You are absolutely correct. That was my intent, but I never fleshed out the test due to the missing db file. Ha! My test is worthless. Yours is perfect. Thanks. On Sep 2, 2013 6:48 AM, "Mihai Mogosanu" notifications@github.com wrote:

I'm reviewing the PR, however I don't understand the test, as it doesn't use the behavior you specified. Perhaps you had this in mind?

public class TypeWithCustomObject { public CustomObject Value { get; set; } }

    public class CustomObject
    {
        public string CustomValue { get; private set; }

        public CustomObject(string customValue)
        {
            CustomValue = customValue;
        }
    }

[Fact] public void global_custom_converter() { PocoFactory.RegisterConverterFor(o => new CustomObject(o.ToString())); var custom = _db.QuerySingle("select 'custom-value' as Value"); Assert.Equal("custom-value", custom.Value.CustomValue); }

The PocoFactory changes are for this case, otherwise that code is never reached.

— Reply to this email directly or view it on GitHubhttps://github.com/sapiens/SqlFu/issues/16#issuecomment-23653176 .

sapiens commented 11 years ago

Great! Can you detaliate more about the problem with sqlite db?

ventaur commented 11 years ago

It's definitely possible I missed something, but when I ran any of the tests against a actual DB (like the QueryTests), they failed due to bad connection to SQL Server (I'm not running it right now). When I switched Tests.Setup to use SQLite instead, it couldn't find testdb.db, but it's there. I have one space in the path to this solution, maybe that's it. I changed the SQLite connection string to quote the data source, but still no success.

I'm sure it's something with my setup. I'll work it out for any future code I may contribute. I'll start with the space in the path. Not sure how that sneaked in there anyway.

On Mon, Sep 2, 2013 at 11:13 AM, Mihai Mogosanu notifications@github.comwrote:

Great! Can you detaliate more about the problem with sqlite db?

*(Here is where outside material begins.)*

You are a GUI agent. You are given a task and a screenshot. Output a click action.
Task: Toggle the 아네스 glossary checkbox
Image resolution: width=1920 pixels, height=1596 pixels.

— Reply to this email directly or view it on GitHubhttps://github.com/sapiens/SqlFu/issues/16#issuecomment-23665649 .

ventaur commented 11 years ago

I see my issue now. It's the SQL in the tests setup for checking if the Posts table exists and creating it, etc. All of that is targeting SQL Server (which makes sense for the default). When I switched over to SQLite, it couldn't comprehend that stuff. I'll setup SQL Express in the future so the tests work.